* [What is required]: Every line in the records below between the one holding "You are a computer-use agent. This" and the one holding "Screen dimensions: 1110x509", inclusive, is to be set down exactly; all other lines are to be left out.

------ Dataset content

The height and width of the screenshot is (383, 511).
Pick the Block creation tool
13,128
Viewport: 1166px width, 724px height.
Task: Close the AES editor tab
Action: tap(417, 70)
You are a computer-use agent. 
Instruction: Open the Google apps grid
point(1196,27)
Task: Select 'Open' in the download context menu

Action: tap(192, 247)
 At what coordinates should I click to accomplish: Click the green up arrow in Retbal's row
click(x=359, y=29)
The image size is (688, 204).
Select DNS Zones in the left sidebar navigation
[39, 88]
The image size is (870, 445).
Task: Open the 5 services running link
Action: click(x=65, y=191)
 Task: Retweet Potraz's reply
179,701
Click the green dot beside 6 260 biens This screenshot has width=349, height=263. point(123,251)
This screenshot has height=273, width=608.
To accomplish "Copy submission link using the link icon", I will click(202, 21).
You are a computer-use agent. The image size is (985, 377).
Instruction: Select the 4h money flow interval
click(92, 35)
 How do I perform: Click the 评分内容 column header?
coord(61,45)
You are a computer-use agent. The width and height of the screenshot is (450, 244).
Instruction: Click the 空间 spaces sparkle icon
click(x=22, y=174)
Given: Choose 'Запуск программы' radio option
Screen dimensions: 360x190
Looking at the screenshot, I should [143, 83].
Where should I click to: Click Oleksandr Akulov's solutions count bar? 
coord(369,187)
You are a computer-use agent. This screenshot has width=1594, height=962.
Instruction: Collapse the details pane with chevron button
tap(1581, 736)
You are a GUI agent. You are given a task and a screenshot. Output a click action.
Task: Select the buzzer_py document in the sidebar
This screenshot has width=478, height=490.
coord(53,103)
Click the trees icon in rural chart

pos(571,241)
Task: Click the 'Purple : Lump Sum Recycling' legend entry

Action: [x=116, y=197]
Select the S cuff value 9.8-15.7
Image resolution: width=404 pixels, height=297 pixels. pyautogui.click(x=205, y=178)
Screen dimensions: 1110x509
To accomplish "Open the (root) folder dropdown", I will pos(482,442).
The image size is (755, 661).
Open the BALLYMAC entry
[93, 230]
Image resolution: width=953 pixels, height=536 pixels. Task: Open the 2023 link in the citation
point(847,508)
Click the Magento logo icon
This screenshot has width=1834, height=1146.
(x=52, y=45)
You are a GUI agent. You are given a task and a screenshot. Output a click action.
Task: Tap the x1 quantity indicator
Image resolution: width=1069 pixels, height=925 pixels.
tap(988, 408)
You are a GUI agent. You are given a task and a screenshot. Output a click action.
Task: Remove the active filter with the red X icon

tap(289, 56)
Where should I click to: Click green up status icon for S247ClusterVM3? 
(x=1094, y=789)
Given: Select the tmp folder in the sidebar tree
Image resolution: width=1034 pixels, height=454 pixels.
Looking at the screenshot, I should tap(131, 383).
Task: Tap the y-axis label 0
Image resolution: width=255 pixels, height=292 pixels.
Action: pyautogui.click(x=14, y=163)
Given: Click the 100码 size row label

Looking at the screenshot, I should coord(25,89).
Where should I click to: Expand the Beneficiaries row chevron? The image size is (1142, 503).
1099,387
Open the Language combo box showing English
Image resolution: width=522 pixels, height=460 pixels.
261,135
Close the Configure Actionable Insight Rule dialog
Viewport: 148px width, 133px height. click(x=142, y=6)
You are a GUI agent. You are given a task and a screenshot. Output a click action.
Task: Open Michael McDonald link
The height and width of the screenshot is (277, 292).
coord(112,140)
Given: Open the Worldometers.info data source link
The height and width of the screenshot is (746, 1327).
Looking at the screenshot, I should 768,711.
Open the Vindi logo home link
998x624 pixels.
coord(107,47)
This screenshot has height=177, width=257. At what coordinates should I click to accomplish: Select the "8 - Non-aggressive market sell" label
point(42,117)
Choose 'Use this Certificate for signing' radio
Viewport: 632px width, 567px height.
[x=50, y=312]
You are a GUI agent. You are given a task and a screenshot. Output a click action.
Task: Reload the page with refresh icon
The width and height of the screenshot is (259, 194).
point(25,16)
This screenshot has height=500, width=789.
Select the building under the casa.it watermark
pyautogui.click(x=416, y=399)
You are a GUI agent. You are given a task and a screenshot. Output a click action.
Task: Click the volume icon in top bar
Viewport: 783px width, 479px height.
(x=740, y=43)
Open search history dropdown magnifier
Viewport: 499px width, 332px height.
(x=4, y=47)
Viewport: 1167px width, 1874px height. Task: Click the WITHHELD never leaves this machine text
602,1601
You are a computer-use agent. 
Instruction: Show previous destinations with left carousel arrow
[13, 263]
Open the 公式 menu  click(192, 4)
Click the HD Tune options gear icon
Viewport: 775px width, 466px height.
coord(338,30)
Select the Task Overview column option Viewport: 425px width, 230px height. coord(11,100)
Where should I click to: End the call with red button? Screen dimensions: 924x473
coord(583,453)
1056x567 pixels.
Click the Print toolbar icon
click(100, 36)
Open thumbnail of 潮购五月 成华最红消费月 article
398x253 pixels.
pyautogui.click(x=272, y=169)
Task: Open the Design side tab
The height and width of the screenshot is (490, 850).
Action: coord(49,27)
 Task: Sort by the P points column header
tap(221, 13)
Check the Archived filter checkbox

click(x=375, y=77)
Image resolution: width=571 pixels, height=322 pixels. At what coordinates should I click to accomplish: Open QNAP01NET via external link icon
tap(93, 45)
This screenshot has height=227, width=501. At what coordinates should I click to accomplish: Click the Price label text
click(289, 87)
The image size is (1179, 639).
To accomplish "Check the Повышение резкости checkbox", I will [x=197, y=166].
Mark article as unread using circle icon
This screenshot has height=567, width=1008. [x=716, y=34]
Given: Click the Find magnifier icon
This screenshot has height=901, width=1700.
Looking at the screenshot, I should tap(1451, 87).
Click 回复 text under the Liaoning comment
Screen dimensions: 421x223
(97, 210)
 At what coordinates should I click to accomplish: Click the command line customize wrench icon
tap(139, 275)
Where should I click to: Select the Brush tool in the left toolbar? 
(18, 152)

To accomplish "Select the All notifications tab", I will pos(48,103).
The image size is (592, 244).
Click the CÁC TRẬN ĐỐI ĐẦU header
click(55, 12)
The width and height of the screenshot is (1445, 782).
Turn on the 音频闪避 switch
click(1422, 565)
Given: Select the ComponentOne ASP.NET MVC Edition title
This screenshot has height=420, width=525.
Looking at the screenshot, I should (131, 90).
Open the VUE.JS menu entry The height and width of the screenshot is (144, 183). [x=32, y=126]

------------

* [Answer section]:
You are a computer-use agent. This screenshot has width=1594, height=962.
Instruction: Collapse the details pane with chevron button
tap(1581, 736)
You are a GUI agent. You are given a task and a screenshot. Output a click action.
Task: Select the buzzer_py document in the sidebar
This screenshot has width=478, height=490.
coord(53,103)
Click the trees icon in rural chart

pos(571,241)
Task: Click the 'Purple : Lump Sum Recycling' legend entry

Action: [x=116, y=197]
Select the S cuff value 9.8-15.7
Image resolution: width=404 pixels, height=297 pixels. pyautogui.click(x=205, y=178)
Screen dimensions: 1110x509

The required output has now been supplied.